Text and item location entries -
####################

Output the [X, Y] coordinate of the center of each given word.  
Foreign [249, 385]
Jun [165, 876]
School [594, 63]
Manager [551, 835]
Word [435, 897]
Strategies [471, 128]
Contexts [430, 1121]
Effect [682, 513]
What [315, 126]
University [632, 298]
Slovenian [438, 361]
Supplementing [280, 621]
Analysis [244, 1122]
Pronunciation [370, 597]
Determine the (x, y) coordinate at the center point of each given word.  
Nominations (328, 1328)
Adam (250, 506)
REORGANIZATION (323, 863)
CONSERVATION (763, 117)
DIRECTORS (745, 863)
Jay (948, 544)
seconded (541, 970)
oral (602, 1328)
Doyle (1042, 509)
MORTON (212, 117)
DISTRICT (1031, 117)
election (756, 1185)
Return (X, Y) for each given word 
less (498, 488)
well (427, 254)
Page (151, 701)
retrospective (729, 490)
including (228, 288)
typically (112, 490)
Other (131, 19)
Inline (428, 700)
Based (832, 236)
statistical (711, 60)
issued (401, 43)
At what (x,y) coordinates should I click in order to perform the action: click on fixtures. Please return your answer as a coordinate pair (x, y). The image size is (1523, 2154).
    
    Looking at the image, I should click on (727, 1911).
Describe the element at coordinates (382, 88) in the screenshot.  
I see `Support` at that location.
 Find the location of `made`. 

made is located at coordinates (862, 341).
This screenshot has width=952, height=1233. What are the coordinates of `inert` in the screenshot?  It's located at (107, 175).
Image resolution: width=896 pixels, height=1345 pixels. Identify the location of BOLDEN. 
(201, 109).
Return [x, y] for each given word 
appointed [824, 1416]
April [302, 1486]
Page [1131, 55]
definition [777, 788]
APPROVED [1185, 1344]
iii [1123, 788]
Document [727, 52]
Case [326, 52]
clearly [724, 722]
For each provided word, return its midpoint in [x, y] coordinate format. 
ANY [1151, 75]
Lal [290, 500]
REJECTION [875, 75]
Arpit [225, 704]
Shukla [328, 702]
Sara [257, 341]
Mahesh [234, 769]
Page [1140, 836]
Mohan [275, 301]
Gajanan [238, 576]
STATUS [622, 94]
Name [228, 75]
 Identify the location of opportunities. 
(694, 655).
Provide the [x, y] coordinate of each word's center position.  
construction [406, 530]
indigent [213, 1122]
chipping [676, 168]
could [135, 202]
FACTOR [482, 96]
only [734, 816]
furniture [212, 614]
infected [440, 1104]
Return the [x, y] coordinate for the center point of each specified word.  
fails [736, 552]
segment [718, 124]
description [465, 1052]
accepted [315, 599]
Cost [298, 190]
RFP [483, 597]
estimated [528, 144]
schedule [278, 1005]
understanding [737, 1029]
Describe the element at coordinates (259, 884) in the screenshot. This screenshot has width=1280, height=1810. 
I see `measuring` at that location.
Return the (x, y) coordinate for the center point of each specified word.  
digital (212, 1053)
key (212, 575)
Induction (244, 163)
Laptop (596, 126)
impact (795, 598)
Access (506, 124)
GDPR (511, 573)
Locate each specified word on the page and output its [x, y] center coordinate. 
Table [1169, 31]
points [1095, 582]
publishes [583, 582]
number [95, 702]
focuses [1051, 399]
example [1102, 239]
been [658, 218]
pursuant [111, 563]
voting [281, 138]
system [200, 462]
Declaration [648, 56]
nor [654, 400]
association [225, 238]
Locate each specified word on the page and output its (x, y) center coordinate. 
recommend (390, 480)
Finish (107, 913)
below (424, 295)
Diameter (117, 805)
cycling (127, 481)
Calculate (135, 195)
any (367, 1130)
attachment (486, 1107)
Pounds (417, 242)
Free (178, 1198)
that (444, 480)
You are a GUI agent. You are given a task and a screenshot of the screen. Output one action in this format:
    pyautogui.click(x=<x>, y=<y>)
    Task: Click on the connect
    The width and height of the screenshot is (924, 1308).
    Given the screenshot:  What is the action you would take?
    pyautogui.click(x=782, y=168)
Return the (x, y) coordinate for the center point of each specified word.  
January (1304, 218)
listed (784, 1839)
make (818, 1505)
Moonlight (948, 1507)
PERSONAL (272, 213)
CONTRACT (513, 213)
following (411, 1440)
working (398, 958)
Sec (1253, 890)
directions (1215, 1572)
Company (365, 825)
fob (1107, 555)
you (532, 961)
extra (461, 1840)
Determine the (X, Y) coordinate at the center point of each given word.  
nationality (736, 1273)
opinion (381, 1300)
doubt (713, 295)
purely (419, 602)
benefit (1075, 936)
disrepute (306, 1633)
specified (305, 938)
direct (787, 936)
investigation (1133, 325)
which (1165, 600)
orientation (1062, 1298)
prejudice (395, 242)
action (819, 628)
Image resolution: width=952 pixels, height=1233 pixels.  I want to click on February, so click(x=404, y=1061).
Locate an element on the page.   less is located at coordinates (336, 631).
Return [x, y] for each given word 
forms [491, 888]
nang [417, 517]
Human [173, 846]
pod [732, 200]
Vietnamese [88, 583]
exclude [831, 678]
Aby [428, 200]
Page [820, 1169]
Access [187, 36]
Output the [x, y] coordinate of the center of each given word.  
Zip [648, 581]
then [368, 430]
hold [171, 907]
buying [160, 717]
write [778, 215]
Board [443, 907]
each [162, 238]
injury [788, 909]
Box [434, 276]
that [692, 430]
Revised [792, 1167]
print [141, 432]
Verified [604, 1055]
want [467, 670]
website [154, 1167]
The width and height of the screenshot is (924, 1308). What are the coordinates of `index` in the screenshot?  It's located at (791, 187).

####################

WHAT THE EXERCISE ASKS - Render every line of the material above as a Markdown table with the columns "Row" and "Line", numbering the rows in order and leaving out blank lines.

RESULT OF THIS EXERCISE -
| Row | Line |
|---|---|
| 1 | Output the [X, Y] coordinate of the center of each given word.   |
| 2 | Foreign [249, 385] |
| 3 | Jun [165, 876] |
| 4 | School [594, 63] |
| 5 | Manager [551, 835] |
| 6 | Word [435, 897] |
| 7 | Strategies [471, 128] |
| 8 | Contexts [430, 1121] |
| 9 | Effect [682, 513] |
| 10 | What [315, 126] |
| 11 | University [632, 298] |
| 12 | Slovenian [438, 361] |
| 13 | Supplementing [280, 621] |
| 14 | Analysis [244, 1122] |
| 15 | Pronunciation [370, 597] |
| 16 | Determine the (x, y) coordinate at the center point of each given word.   |
| 17 | Nominations (328, 1328) |
| 18 | Adam (250, 506) |
| 19 | REORGANIZATION (323, 863) |
| 20 | CONSERVATION (763, 117) |
| 21 | DIRECTORS (745, 863) |
| 22 | Jay (948, 544) |
| 23 | seconded (541, 970) |
| 24 | oral (602, 1328) |
| 25 | Doyle (1042, 509) |
| 26 | MORTON (212, 117) |
| 27 | DISTRICT (1031, 117) |
| 28 | election (756, 1185) |
| 29 | Return (X, Y) for each given word  |
| 30 | less (498, 488) |
| 31 | well (427, 254) |
| 32 | Page (151, 701) |
| 33 | retrospective (729, 490) |
| 34 | including (228, 288) |
| 35 | typically (112, 490) |
| 36 | Other (131, 19) |
| 37 | Inline (428, 700) |
| 38 | Based (832, 236) |
| 39 | statistical (711, 60) |
| 40 | issued (401, 43) |
| 41 | At what (x,y) coordinates should I click in order to perform the action: click on fixtures. Please return your answer as a coordinate pair (x, y). The image size is (1523, 2154). |
| 42 |     Looking at the image, I should click on (727, 1911). |
| 43 | Describe the element at coordinates (382, 88) in the screenshot.   |
| 44 | I see `Support` at that location. |
| 45 |  Find the location of `made`.  |
| 46 | made is located at coordinates (862, 341). |
| 47 | This screenshot has width=952, height=1233. What are the coordinates of `inert` in the screenshot?  It's located at (107, 175). |
| 48 | Image resolution: width=896 pixels, height=1345 pixels. Identify the location of BOLDEN.  |
| 49 | (201, 109). |
| 50 | Return [x, y] for each given word  |
| 51 | appointed [824, 1416] |
| 52 | April [302, 1486] |
| 53 | Page [1131, 55] |
| 54 | definition [777, 788] |
| 55 | APPROVED [1185, 1344] |
| 56 | iii [1123, 788] |
| 57 | Document [727, 52] |
| 58 | Case [326, 52] |
| 59 | clearly [724, 722] |
| 60 | For each provided word, return its midpoint in [x, y] coordinate format.  |
| 61 | ANY [1151, 75] |
| 62 | Lal [290, 500] |
| 63 | REJECTION [875, 75] |
| 64 | Arpit [225, 704] |
| 65 | Shukla [328, 702] |
| 66 | Sara [257, 341] |
| 67 | Mahesh [234, 769] |
| 68 | Page [1140, 836] |
| 69 | Mohan [275, 301] |
| 70 | Gajanan [238, 576] |
| 71 | STATUS [622, 94] |
| 72 | Name [228, 75] |
| 73 |  Identify the location of opportunities.  |
| 74 | (694, 655). |
| 75 | Provide the [x, y] coordinate of each word's center position.   |
| 76 | construction [406, 530] |
| 77 | indigent [213, 1122] |
| 78 | chipping [676, 168] |
| 79 | could [135, 202] |
| 80 | FACTOR [482, 96] |
| 81 | only [734, 816] |
| 82 | furniture [212, 614] |
| 83 | infected [440, 1104] |
| 84 | Return the [x, y] coordinate for the center point of each specified word.   |
| 85 | fails [736, 552] |
| 86 | segment [718, 124] |
| 87 | description [465, 1052] |
| 88 | accepted [315, 599] |
| 89 | Cost [298, 190] |
| 90 | RFP [483, 597] |
| 91 | estimated [528, 144] |
| 92 | schedule [278, 1005] |
| 93 | understanding [737, 1029] |
| 94 | Describe the element at coordinates (259, 884) in the screenshot. This screenshot has width=1280, height=1810.  |
| 95 | I see `measuring` at that location. |
| 96 | Return the (x, y) coordinate for the center point of each specified word.   |
| 97 | digital (212, 1053) |
| 98 | key (212, 575) |
| 99 | Induction (244, 163) |
| 100 | Laptop (596, 126) |
| 101 | impact (795, 598) |
| 102 | Access (506, 124) |
| 103 | GDPR (511, 573) |
| 104 | Locate each specified word on the page and output its [x, y] center coordinate.  |
| 105 | Table [1169, 31] |
| 106 | points [1095, 582] |
| 107 | publishes [583, 582] |
| 108 | number [95, 702] |
| 109 | focuses [1051, 399] |
| 110 | example [1102, 239] |
| 111 | been [658, 218] |
| 112 | pursuant [111, 563] |
| 113 | voting [281, 138] |
| 114 | system [200, 462] |
| 115 | Declaration [648, 56] |
| 116 | nor [654, 400] |
| 117 | association [225, 238] |
| 118 | Locate each specified word on the page and output its (x, y) center coordinate.  |
| 119 | recommend (390, 480) |
| 120 | Finish (107, 913) |
| 121 | below (424, 295) |
| 122 | Diameter (117, 805) |
| 123 | cycling (127, 481) |
| 124 | Calculate (135, 195) |
| 125 | any (367, 1130) |
| 126 | attachment (486, 1107) |
| 127 | Pounds (417, 242) |
| 128 | Free (178, 1198) |
| 129 | that (444, 480) |
| 130 | You are a GUI agent. You are given a task and a screenshot of the screen. Output one action in this format: |
| 131 |     pyautogui.click(x=<x>, y=<y>) |
| 132 |     Task: Click on the connect |
| 133 |     The width and height of the screenshot is (924, 1308). |
| 134 |     Given the screenshot:  What is the action you would take? |
| 135 |     pyautogui.click(x=782, y=168) |
| 136 | Return the (x, y) coordinate for the center point of each specified word.   |
| 137 | January (1304, 218) |
| 138 | listed (784, 1839) |
| 139 | make (818, 1505) |
| 140 | Moonlight (948, 1507) |
| 141 | PERSONAL (272, 213) |
| 142 | CONTRACT (513, 213) |
| 143 | following (411, 1440) |
| 144 | working (398, 958) |
| 145 | Sec (1253, 890) |
| 146 | directions (1215, 1572) |
| 147 | Company (365, 825) |
| 148 | fob (1107, 555) |
| 149 | you (532, 961) |
| 150 | extra (461, 1840) |
| 151 | Determine the (X, Y) coordinate at the center point of each given word.   |
| 152 | nationality (736, 1273) |
| 153 | opinion (381, 1300) |
| 154 | doubt (713, 295) |
| 155 | purely (419, 602) |
| 156 | benefit (1075, 936) |
| 157 | disrepute (306, 1633) |
| 158 | specified (305, 938) |
| 159 | direct (787, 936) |
| 160 | investigation (1133, 325) |
| 161 | which (1165, 600) |
| 162 | orientation (1062, 1298) |
| 163 | prejudice (395, 242) |
| 164 | action (819, 628) |
| 165 | Image resolution: width=952 pixels, height=1233 pixels.  I want to click on February, so click(x=404, y=1061). |
| 166 | Locate an element on the page.   less is located at coordinates (336, 631). |
| 167 | Return [x, y] for each given word  |
| 168 | forms [491, 888] |
| 169 | nang [417, 517] |
| 170 | Human [173, 846] |
| 171 | pod [732, 200] |
| 172 | Vietnamese [88, 583] |
| 173 | exclude [831, 678] |
| 174 | Aby [428, 200] |
| 175 | Page [820, 1169] |
| 176 | Access [187, 36] |
| 177 | Output the [x, y] coordinate of the center of each given word.   |
| 178 | Zip [648, 581] |
| 179 | then [368, 430] |
| 180 | hold [171, 907] |
| 181 | buying [160, 717] |
| 182 | write [778, 215] |
| 183 | Board [443, 907] |
| 184 | each [162, 238] |
| 185 | injury [788, 909] |
| 186 | Box [434, 276] |
| 187 | that [692, 430] |
| 188 | Revised [792, 1167] |
| 189 | print [141, 432] |
| 190 | Verified [604, 1055] |
| 191 | want [467, 670] |
| 192 | website [154, 1167] |
| 193 | The width and height of the screenshot is (924, 1308). What are the coordinates of `index` in the screenshot?  It's located at (791, 187). |